Serpent Column - in Ancient Writers - Thucydides and Demosthenes

Thucydides and Demosthenes

An insight into the political squabbles of the victorious Greeks over this monument is given in the following passages. Full of arrogance over his victory at Plataea and the subsequent ease with which he punished the Theban leaders for their support of the Persians, Pausanias ordered a dedication on the column ascribing victory to himself alone. Subsequent events revealed his overweening ambition. He was in negotiation with the Persians and the Helots of Sparta to stage a rebellion, and set himself up as Tyrant, with Persian support. Although his treachery was, at first, disbelieved in Sparta, it was eventually discovered by the Ephors at Sparta through his personal slave, and he was killed. Thucydides, describes the suspicions of the Spartans that Pausanias, the commander-in chief of the Greek forces at Plataea, was on the point of treason and going over to the Persians, citing the affair of the Serpentine column as a ground for such suspicion:” “ He Pausanias provided many grounds for suspicion by his disregard of the laws, his admiration of the Barbarians, and his dissatisfaction with things as they were. They examined the rest of his behaviour to see if he had in any way departed from established norms. They then remembered that in the matter of the tripod at Delphi, which the Greeks set up from the first fruits of the victory over the Persians, he had thought fit, on his own account, to have a diptych engraved upon it:

‘Pausanias, commander-in-chief of the Greeks, when he had destroyed the army of the Medes, dedicated this memorial to Phoebus (Apollo).’

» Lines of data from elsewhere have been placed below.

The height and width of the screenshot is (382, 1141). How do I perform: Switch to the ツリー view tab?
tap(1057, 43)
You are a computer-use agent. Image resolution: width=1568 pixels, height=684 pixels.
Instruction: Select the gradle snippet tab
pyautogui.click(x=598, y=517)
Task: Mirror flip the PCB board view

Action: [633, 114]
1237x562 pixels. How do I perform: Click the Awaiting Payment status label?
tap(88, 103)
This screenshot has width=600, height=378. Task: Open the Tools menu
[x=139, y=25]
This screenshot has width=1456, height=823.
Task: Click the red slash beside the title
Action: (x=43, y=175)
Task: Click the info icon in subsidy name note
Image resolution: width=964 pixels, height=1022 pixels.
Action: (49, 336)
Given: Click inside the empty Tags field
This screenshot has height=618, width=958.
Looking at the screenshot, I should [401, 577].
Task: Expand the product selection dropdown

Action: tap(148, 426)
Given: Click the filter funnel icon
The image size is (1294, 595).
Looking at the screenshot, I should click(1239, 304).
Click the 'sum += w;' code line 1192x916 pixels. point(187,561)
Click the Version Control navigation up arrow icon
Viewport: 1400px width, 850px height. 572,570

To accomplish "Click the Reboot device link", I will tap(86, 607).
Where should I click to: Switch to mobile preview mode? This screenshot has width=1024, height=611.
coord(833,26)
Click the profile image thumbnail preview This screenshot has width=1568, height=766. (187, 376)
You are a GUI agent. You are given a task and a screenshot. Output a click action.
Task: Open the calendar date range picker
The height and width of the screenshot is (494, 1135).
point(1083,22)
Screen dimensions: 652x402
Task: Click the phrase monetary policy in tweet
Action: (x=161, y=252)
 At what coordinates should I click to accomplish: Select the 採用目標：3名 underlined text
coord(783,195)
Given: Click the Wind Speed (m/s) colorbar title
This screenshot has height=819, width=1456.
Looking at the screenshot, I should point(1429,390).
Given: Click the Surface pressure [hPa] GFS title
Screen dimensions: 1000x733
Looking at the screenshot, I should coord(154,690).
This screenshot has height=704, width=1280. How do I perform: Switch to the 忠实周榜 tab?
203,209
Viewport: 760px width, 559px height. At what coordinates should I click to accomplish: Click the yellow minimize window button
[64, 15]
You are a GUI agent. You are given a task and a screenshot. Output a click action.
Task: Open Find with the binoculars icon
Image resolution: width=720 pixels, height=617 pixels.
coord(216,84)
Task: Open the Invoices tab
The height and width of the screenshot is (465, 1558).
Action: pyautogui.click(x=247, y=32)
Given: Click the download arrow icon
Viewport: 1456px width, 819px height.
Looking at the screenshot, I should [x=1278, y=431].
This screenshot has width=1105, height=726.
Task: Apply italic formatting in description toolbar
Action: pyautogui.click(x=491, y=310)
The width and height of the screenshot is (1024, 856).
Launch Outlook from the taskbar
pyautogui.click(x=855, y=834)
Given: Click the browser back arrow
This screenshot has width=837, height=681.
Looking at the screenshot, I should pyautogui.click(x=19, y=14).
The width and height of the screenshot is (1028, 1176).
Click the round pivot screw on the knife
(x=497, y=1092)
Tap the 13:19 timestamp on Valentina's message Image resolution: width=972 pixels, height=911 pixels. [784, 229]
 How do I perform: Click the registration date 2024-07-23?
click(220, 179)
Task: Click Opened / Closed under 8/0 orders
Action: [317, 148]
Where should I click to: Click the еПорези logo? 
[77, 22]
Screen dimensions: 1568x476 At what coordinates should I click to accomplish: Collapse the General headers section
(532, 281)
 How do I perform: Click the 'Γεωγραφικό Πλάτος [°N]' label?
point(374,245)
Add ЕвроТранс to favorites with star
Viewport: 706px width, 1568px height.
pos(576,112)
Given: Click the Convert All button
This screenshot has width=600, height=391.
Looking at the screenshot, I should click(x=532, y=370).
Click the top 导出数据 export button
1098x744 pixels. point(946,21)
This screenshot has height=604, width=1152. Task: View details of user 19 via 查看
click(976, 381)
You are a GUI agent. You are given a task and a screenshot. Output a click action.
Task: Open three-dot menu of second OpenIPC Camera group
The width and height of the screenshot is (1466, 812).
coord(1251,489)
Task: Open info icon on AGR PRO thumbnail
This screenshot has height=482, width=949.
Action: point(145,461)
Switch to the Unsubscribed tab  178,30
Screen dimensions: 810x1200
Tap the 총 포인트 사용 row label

At the time, the Lacedaemonians at once deleted the diptych from this tripod and engraved the names of the cities, who had joined together against the barbarian and set up the offering.”

Demosthenes, gives a significantly different account of the train of events. In a speech, “Against Neiara”, the orator recalls the conduct of Pausanias after the defeat of the Persians in the battle of Plataea over the Serpentine column: “Pausanias, King of the Lacedaemonians, caused a diptych to be inscribed on the tripod at Delphi, as follows: ‘Pausanias, commander-in-chief of the Greeks, when he had destroyed the army of the Medes dedicated this memorial to Phoebus (Apollo)’, as if the work and the offering were his alone, and not from the allies together. The Greeks were enraged and the Plataeans obtained leave to bring a suit, on behalf of the allies, against the Lacedaemonians for 1,000 talents at the Amphictyonic council; and they compelled the Lacedaemonians to erase the inscription and inscribe the names of those cities which had shared in the work”.

The orator goes on to argue that this action rankled with the Lacedaemonians and was a strong motive, 50 years later, in their influencing the Theban night attack on Plataea in 431 BC, which was the first action in the Peloponnesian war described in Thucydides book 2.